ONG Marias











Causas da prostituição
Muitas mulheres entram para a prostituição muito cedo, às vezes ainda criança. Essa prática pode ser incentivada pela própria família que busca recursos financeiros para sobreviver e por isso, explora a criança e a coloca em uma situação de violência.

Para entender a prostituição é preciso analisar a organização social. Ou seja, quais motivos levam as mulheres para essa atividade, para o comércio do corpo. Entre os fatores estão as desigualdades sociais no País, ou seja, a existência de um sistema econômico falho, onde poucos têm muito dinheiro e muitos mal conseguem sobreviver.

Outro fator que estimula essa prática é a busca por uma boa condição financeira que permita uma maior possibilidade de consumo, independente das regras estipuladas pela sociedade. Ou seja, não importa se a atividade é imoral ou ilegal, o que vale é o dinheiro que vai ser adquirido e que pode ser usado para sustentar uma família.

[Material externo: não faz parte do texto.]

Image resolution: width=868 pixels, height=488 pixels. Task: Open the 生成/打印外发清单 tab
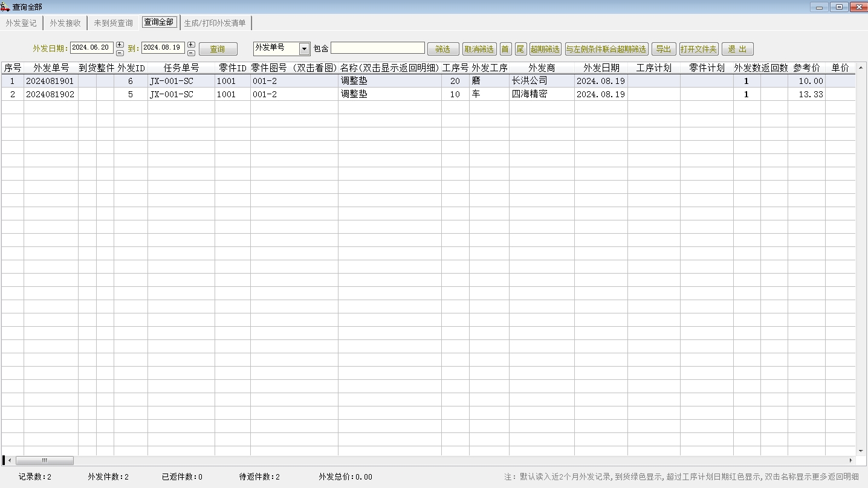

Além disso, muitos veículos de comunicação, como programas televisivos e anúncios publicitários, promovem uma valorização exagerada do corpo e da sexualidade, exibindo a mulher como se fosse um produto. A revista Inside Brasil aponta a sociedade brasileira como um caso exemplar da ação capitalista de explorar o corpo das mulheres e o erotismo feminino para fins comerciais.

“Há uma demanda que faz lucrar R$ 500 milhões a cada ano no Brasil. A quantidade de opções para quem quer comprar o prazer tem se multiplicado progressivamente, seja via telefone, Internet, agências de “acompanhantes” ou mesmo nas tradicionais casas de massagem, prostíbulos, postos de gasolina e é claro, na rua”, (cf. informação da revista Inside Brasil, ano IV, no. 31).

As estratégias de comercialização do “corpo” são variadas e apresentam-se de formas disfarçadas através das casas de massagem, casas de diversões, bares, boates, pequenos hotéis à beira das estradas, motéis, postos de gasolina, prostíbulos, hotéis das grandes cidades e nas ruas.

Segundo a Fundação Mineira de Educação e Cultura, FUMEC, estima-se que o Brasil possui 1,5 milhões de pessoas, entre homens e mulheres que vivem em situação de prostituição. A pesquisa revela que 28% das mulheres estão desempregadas e 55% necessitam ganhar mais para ajudar no sustento da família. De acordo com a FUMEC, 59% são chefes de família e devem sustentar sozinhas os filhos, 45,6% tem o primeiro grau de estudos e 24,3% não concluíram o Ensino Médio. Logo, elas apresentam um baixo nível de escolaridade, o que significa que quase 70% das mulheres prostitutas não têm uma profissionalização.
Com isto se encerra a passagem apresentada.